------ Supplied information
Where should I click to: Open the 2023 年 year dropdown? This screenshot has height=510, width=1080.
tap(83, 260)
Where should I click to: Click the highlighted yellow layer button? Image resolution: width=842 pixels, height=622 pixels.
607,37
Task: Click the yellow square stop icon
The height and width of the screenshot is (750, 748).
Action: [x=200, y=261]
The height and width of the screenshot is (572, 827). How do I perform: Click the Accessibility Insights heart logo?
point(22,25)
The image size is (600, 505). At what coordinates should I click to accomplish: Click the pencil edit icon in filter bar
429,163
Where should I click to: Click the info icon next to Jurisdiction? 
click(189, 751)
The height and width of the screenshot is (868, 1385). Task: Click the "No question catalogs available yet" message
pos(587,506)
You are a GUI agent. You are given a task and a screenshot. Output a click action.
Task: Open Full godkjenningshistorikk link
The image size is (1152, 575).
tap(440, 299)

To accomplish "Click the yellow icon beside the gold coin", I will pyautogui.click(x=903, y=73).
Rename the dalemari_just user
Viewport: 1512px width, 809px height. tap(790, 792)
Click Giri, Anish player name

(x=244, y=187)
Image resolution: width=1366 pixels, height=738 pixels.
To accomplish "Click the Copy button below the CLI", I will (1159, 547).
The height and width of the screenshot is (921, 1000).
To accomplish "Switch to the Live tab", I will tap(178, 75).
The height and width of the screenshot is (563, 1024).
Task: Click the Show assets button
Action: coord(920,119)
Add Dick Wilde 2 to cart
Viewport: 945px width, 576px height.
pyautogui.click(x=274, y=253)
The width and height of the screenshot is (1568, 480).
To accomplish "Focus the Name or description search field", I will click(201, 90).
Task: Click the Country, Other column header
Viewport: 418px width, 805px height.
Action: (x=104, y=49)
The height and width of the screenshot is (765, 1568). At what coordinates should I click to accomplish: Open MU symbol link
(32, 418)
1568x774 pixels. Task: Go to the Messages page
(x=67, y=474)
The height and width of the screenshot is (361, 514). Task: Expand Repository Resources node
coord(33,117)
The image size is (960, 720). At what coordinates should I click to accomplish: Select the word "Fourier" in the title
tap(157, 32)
------------
▶ [Required work] Return nothing but the lines from the first line of the listing through the line with "Image resolution: width=1366", please, keeping every one of them unchanged.

▶ [Finished exercise]
Where should I click to: Open the 2023 年 year dropdown? This screenshot has height=510, width=1080.
tap(83, 260)
Where should I click to: Click the highlighted yellow layer button? Image resolution: width=842 pixels, height=622 pixels.
607,37
Task: Click the yellow square stop icon
The height and width of the screenshot is (750, 748).
Action: [x=200, y=261]
The height and width of the screenshot is (572, 827). How do I perform: Click the Accessibility Insights heart logo?
point(22,25)
The image size is (600, 505). At what coordinates should I click to accomplish: Click the pencil edit icon in filter bar
429,163
Where should I click to: Click the info icon next to Jurisdiction? 
click(189, 751)
The height and width of the screenshot is (868, 1385). Task: Click the "No question catalogs available yet" message
pos(587,506)
You are a GUI agent. You are given a task and a screenshot. Output a click action.
Task: Open Full godkjenningshistorikk link
The image size is (1152, 575).
tap(440, 299)

To accomplish "Click the yellow icon beside the gold coin", I will pyautogui.click(x=903, y=73).
Rename the dalemari_just user
Viewport: 1512px width, 809px height. tap(790, 792)
Click Giri, Anish player name

(x=244, y=187)
Image resolution: width=1366 pixels, height=738 pixels.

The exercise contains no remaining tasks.